[Opening Records provided section]
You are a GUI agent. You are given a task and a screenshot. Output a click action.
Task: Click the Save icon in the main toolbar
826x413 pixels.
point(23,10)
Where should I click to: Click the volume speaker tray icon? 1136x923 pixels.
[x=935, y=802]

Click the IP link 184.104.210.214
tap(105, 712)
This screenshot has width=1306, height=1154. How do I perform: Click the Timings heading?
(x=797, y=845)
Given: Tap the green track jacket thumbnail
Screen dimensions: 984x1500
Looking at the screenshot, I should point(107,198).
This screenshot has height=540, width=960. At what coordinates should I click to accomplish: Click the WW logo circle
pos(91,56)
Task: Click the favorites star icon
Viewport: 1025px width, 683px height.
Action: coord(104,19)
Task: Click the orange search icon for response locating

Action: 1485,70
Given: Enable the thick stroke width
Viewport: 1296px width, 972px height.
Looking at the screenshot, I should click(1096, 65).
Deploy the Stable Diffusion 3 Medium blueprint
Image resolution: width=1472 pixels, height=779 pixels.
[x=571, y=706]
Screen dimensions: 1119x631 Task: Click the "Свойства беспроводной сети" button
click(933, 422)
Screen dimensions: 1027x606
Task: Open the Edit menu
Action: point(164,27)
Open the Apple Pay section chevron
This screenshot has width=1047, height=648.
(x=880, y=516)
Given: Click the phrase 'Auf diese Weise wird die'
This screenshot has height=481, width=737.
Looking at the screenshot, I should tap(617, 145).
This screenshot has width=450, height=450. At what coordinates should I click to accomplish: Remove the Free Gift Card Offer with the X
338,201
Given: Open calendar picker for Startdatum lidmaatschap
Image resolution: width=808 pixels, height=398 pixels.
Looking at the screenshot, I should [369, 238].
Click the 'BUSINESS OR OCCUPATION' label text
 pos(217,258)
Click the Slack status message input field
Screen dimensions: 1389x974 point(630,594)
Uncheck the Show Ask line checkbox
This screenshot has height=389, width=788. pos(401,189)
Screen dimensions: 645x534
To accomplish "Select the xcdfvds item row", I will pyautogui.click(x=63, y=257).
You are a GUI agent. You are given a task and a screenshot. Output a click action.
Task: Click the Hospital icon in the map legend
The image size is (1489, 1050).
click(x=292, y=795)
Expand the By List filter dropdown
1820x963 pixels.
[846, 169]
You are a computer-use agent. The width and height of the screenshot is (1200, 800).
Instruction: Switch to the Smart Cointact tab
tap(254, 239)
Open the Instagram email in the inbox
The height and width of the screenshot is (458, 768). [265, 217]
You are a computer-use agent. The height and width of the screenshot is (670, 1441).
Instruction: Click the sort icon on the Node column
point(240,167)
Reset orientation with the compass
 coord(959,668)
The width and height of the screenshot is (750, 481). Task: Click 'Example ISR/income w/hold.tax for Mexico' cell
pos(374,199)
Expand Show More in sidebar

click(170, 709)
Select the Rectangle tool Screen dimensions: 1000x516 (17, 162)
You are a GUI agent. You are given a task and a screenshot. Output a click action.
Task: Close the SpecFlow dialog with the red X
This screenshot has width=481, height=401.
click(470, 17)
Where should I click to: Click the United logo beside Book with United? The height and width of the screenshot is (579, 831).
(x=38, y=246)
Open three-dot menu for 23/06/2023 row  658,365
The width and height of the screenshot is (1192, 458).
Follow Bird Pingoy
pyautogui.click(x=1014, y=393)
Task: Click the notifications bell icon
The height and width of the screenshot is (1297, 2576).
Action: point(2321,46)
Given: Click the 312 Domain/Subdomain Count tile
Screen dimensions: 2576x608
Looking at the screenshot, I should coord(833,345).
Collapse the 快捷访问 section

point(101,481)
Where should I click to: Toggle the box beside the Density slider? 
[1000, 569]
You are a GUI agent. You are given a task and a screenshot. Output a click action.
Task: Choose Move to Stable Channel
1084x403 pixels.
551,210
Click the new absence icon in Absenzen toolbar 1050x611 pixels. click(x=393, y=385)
[Closing Records provided section]
• Task:
In the entries above, work out how many lines contain the string "Select", and give only that number.

• Response box:
2